►

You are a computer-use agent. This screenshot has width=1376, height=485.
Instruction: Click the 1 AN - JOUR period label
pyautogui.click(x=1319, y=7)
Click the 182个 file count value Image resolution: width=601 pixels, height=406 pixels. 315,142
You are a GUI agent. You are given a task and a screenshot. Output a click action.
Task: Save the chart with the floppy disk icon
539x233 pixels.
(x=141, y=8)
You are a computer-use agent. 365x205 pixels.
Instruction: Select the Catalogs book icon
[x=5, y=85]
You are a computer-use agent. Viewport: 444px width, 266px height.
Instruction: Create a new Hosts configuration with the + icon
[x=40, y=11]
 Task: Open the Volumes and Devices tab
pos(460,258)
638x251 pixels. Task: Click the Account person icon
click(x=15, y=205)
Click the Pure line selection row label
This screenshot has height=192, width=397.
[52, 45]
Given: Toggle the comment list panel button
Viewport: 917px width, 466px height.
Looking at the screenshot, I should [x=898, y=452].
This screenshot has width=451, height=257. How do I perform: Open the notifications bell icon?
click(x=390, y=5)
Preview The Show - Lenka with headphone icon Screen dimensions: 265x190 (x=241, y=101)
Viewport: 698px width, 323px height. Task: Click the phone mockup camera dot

◄
►

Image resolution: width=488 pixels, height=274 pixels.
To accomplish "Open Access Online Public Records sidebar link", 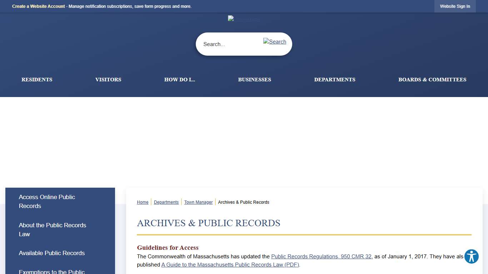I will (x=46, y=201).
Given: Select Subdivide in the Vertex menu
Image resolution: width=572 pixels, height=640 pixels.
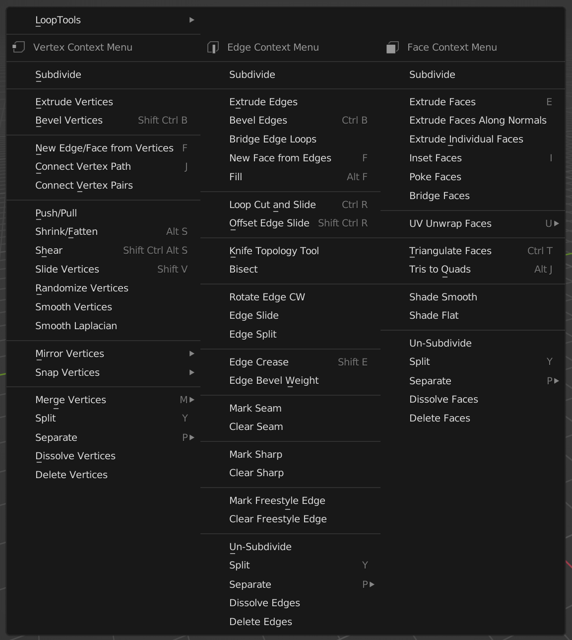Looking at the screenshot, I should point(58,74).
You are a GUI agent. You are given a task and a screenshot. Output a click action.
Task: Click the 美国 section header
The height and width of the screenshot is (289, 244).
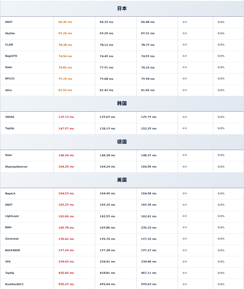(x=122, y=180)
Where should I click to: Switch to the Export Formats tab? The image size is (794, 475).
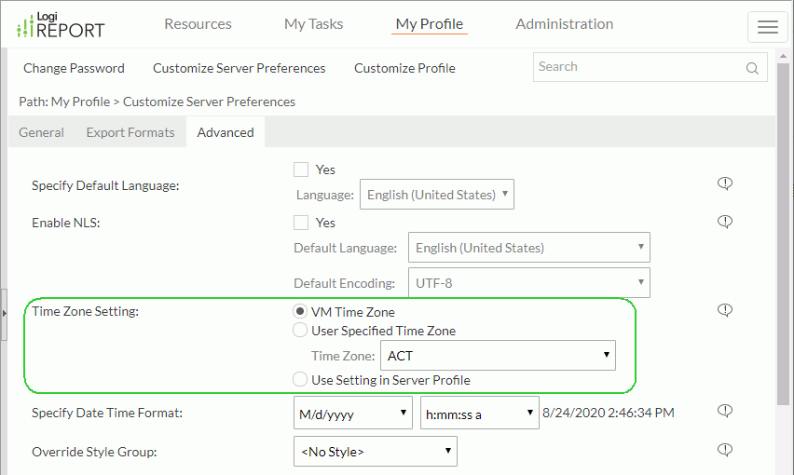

◄
►

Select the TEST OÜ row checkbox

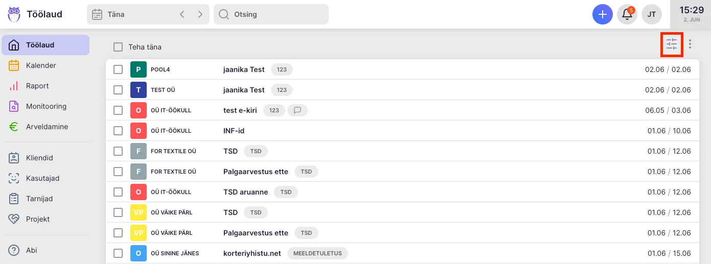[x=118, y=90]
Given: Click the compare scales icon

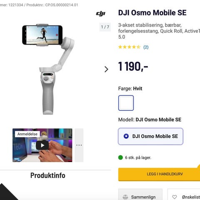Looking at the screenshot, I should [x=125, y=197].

◄

:: The problem ::
Reproduce the lines above, beginning at the line with "You are a computer-use agent. This" and stopping after the line with "You are a computer-use agent. Viewport: 444px", exactly as they are.

:: Your response ::
You are a computer-use agent. This screenshot has width=1376, height=485.
Instruction: Click the 1 AN - JOUR period label
pyautogui.click(x=1319, y=7)
Click the 182个 file count value Image resolution: width=601 pixels, height=406 pixels. 315,142
You are a GUI agent. You are given a task and a screenshot. Output a click action.
Task: Save the chart with the floppy disk icon
539x233 pixels.
(x=141, y=8)
You are a computer-use agent. 365x205 pixels.
Instruction: Select the Catalogs book icon
[x=5, y=85]
You are a computer-use agent. Viewport: 444px width, 266px height.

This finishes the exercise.